### EXERCISE PROMPT
Write out the entries below again, replacing "How do I perform:" with "What should I do to:" everywhere and keeping everything else the same, but leave out the pictures.

##### EXCERPTED RECORDS #####

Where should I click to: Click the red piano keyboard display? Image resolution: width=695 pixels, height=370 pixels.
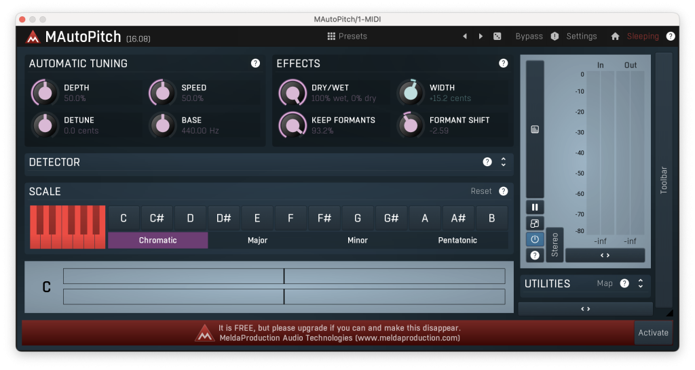67,226
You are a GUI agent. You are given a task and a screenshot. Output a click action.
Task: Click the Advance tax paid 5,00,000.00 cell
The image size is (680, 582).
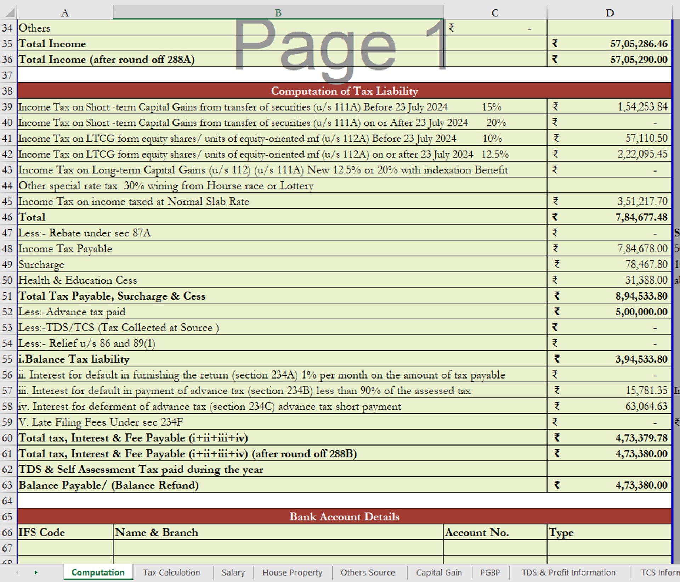609,312
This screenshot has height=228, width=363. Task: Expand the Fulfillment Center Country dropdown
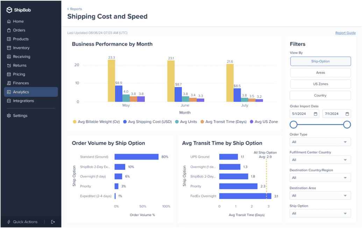320,160
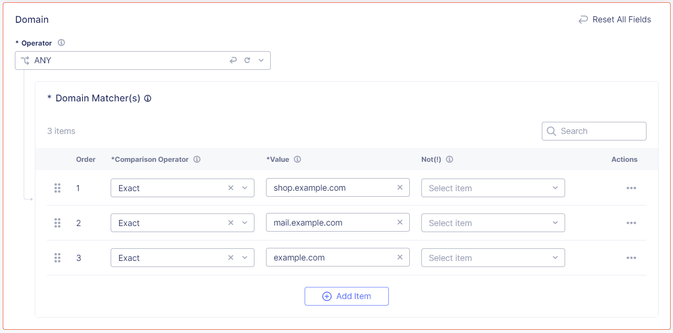Click the Operator info icon
This screenshot has height=333, width=673.
(61, 43)
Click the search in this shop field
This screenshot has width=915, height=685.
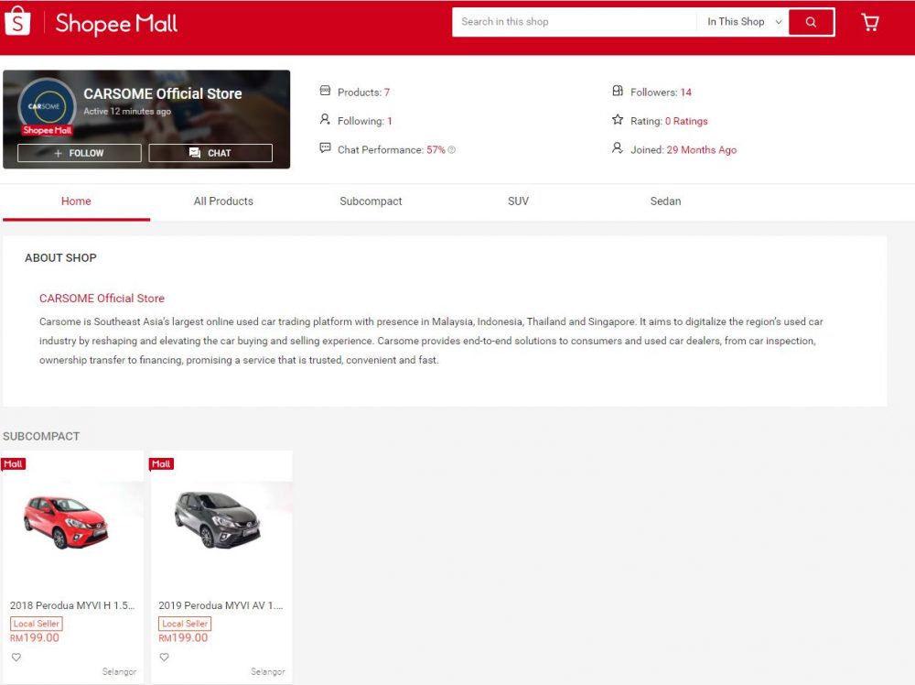tap(574, 22)
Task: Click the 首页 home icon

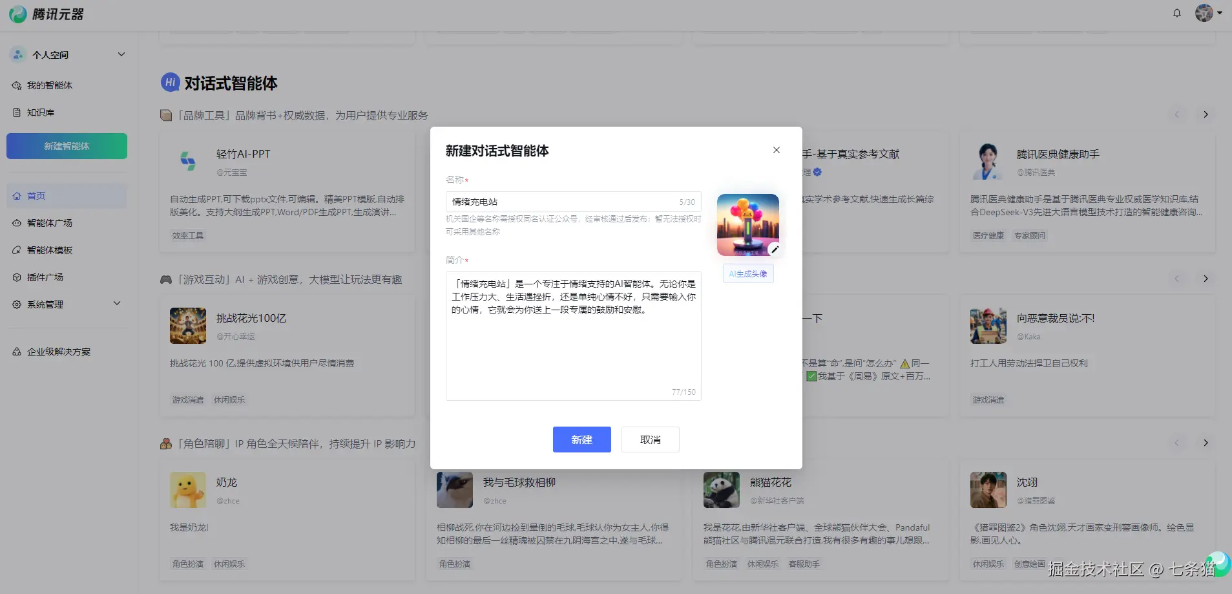Action: coord(17,195)
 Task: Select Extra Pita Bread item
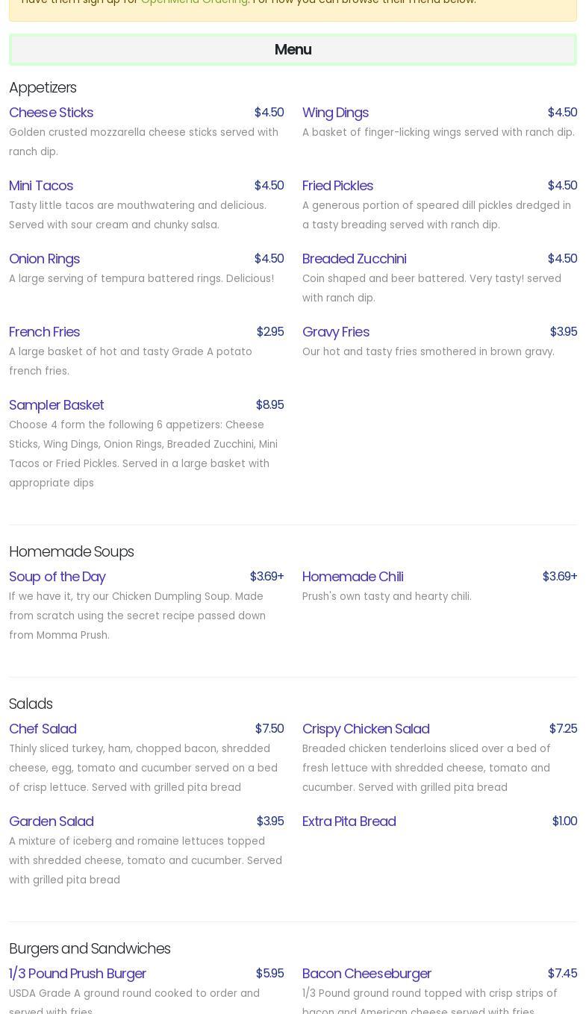349,821
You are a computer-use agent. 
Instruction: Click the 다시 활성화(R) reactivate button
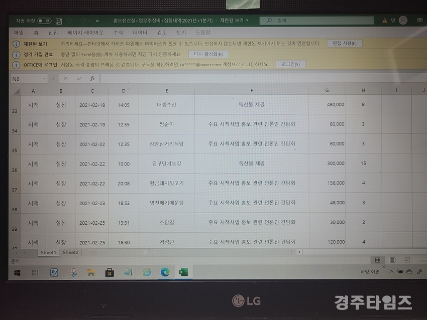click(x=208, y=54)
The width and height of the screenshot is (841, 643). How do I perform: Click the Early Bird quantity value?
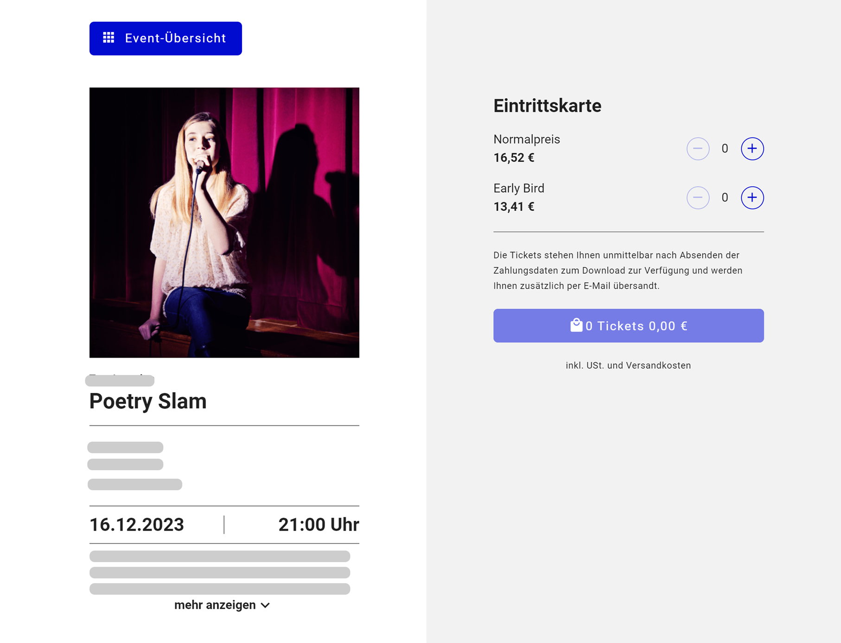pos(725,198)
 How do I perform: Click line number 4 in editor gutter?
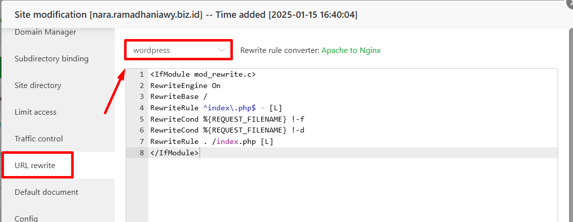142,108
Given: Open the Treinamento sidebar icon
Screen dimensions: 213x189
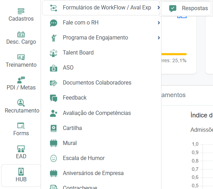Looking at the screenshot, I should 21,57.
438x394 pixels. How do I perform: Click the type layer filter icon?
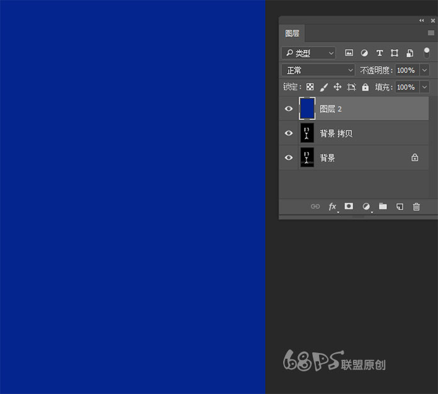click(x=379, y=54)
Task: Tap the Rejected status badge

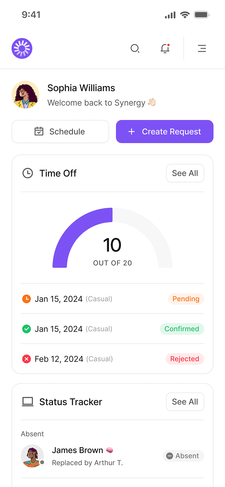Action: pyautogui.click(x=185, y=359)
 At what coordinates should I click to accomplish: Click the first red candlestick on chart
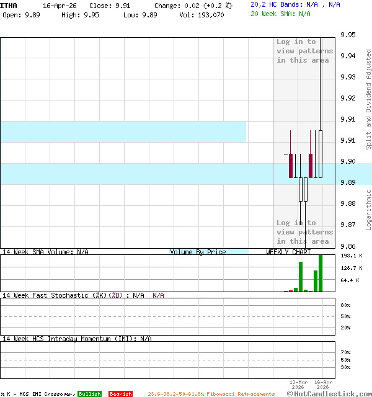tap(290, 166)
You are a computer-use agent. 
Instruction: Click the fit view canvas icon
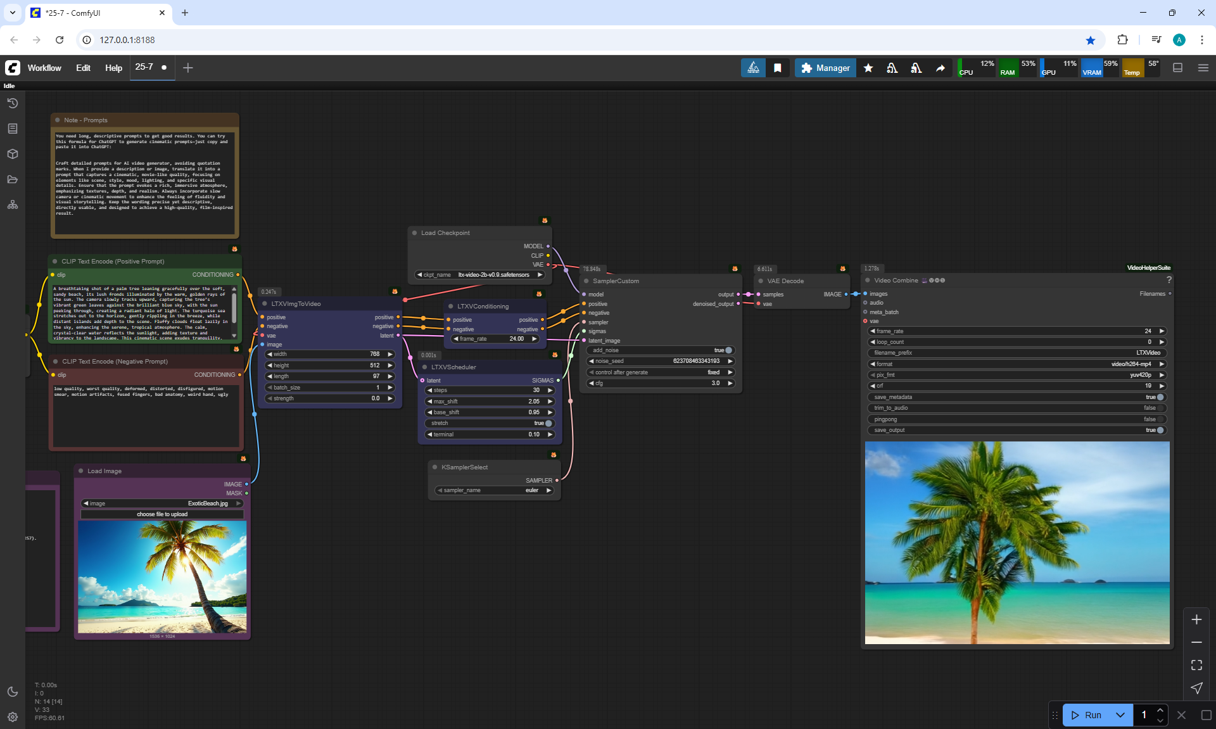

#####

### REPLY
Where should I click to: Click the red piano keyboard display? Image resolution: width=695 pixels, height=370 pixels.
67,226
You are a GUI agent. You are given a task and a screenshot. Output a click action.
Task: Click the Advance tax paid 5,00,000.00 cell
The image size is (680, 582).
609,312
This screenshot has height=228, width=363. Task: Expand the Fulfillment Center Country dropdown
320,160
Click the Operator info icon
This screenshot has height=333, width=673.
(61, 43)
Click the search in this shop field
This screenshot has width=915, height=685.
tap(574, 22)
Task: Click the 首页 home icon

Action: coord(17,195)
 Task: Select Extra Pita Bread item
349,821
You are a computer-use agent. 
Instruction: Click the 다시 활성화(R) reactivate button
click(x=208, y=54)
The width and height of the screenshot is (841, 643). What should I do to: Click the Early Bird quantity value?
pos(725,198)
 What should I do to: Click line number 4 in editor gutter?
142,108
Given: Open the Treinamento sidebar icon
Screen dimensions: 213x189
Looking at the screenshot, I should 21,57.
438x394 pixels. What should I do to: Click the type layer filter icon?
click(x=379, y=54)
Task: Tap the Rejected status badge

Action: pyautogui.click(x=185, y=359)
 At what coordinates should I click to accomplish: Click the first red candlestick on chart
tap(290, 166)
You are a computer-use agent. 
Instruction: Click the fit view canvas icon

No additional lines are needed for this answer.